» DATA FOR THE TASK
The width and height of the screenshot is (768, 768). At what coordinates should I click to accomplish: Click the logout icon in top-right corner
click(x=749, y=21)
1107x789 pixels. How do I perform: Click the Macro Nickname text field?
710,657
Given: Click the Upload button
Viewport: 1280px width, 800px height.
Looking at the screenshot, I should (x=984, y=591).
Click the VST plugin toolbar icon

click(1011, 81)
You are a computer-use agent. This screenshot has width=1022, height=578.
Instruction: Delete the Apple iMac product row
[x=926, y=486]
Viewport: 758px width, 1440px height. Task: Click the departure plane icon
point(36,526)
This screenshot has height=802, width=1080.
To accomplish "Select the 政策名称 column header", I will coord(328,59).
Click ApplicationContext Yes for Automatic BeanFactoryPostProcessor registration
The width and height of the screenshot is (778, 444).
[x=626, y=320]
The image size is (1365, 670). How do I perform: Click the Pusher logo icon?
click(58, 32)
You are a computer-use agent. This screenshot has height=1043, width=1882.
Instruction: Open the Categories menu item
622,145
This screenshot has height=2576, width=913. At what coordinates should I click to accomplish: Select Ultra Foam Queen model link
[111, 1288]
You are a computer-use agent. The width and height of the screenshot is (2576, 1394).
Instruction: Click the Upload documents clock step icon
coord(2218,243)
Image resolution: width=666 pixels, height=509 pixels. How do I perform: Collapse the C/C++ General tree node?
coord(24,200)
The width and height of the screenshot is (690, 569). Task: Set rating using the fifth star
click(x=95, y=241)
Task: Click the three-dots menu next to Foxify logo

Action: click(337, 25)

» TASK TO CARRY OUT
Write the entries above out again. Match them exactly.

» RESPONSE FOR THIS EXERCISE
The width and height of the screenshot is (768, 768). At what coordinates should I click to accomplish: Click the logout icon in top-right corner
click(x=749, y=21)
1107x789 pixels. How do I perform: Click the Macro Nickname text field?
710,657
Given: Click the Upload button
Viewport: 1280px width, 800px height.
Looking at the screenshot, I should (x=984, y=591).
Click the VST plugin toolbar icon

click(1011, 81)
You are a computer-use agent. This screenshot has width=1022, height=578.
Instruction: Delete the Apple iMac product row
[x=926, y=486]
Viewport: 758px width, 1440px height. Task: Click the departure plane icon
point(36,526)
This screenshot has height=802, width=1080.
To accomplish "Select the 政策名称 column header", I will coord(328,59).
Click ApplicationContext Yes for Automatic BeanFactoryPostProcessor registration
The width and height of the screenshot is (778, 444).
[x=626, y=320]
The image size is (1365, 670). How do I perform: Click the Pusher logo icon?
click(58, 32)
You are a computer-use agent. This screenshot has height=1043, width=1882.
Instruction: Open the Categories menu item
622,145
This screenshot has height=2576, width=913. At what coordinates should I click to accomplish: Select Ultra Foam Queen model link
[111, 1288]
You are a computer-use agent. The width and height of the screenshot is (2576, 1394).
Instruction: Click the Upload documents clock step icon
coord(2218,243)
Image resolution: width=666 pixels, height=509 pixels. How do I perform: Collapse the C/C++ General tree node?
coord(24,200)
The width and height of the screenshot is (690, 569). Task: Set rating using the fifth star
click(x=95, y=241)
Task: Click the three-dots menu next to Foxify logo

Action: click(337, 25)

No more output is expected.